__Assignment__: Scan the material for the word "agent", and copy each line where it shows up.

__Data records__:

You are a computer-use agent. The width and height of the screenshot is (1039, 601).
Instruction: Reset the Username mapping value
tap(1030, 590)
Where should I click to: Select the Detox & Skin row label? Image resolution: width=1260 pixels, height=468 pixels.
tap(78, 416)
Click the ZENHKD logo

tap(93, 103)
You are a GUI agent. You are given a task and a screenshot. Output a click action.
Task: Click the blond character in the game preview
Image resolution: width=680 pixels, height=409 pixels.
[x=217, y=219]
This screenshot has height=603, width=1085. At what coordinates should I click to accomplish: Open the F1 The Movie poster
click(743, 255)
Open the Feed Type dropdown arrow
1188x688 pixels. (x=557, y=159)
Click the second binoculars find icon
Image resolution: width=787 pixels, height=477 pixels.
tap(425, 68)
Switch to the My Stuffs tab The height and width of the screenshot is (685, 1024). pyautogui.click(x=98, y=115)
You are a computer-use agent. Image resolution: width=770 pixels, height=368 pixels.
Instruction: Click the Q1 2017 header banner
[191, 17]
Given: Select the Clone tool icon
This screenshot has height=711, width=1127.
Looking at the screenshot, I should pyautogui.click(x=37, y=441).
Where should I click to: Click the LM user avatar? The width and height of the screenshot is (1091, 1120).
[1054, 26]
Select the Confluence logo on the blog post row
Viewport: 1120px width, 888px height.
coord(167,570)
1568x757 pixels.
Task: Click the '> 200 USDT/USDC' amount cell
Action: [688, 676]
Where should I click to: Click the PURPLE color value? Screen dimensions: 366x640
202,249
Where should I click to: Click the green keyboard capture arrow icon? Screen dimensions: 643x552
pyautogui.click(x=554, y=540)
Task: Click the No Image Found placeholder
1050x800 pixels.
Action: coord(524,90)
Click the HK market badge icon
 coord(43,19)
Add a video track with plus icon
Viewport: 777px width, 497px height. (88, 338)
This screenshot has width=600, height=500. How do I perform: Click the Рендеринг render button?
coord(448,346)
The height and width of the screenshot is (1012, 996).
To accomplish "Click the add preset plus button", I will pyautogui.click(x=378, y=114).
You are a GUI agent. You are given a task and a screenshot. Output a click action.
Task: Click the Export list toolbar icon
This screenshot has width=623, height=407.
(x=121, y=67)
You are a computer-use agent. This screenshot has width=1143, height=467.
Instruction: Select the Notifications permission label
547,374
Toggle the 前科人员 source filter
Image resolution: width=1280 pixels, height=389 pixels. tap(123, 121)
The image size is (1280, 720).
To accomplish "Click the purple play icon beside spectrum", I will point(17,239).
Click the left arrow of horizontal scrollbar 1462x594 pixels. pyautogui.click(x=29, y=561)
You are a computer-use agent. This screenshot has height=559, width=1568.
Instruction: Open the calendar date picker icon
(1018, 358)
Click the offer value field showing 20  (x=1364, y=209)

__Solution for this problem__:
You are a computer-use agent. The width and height of the screenshot is (1039, 601).
You are a GUI agent. You are given a task and a screenshot. Output a click action.
You are a computer-use agent. Image resolution: width=770 pixels, height=368 pixels.
You are a GUI agent. You are given a task and a screenshot. Output a click action.
You are a computer-use agent. This screenshot has width=1143, height=467.
You are a computer-use agent. This screenshot has height=559, width=1568.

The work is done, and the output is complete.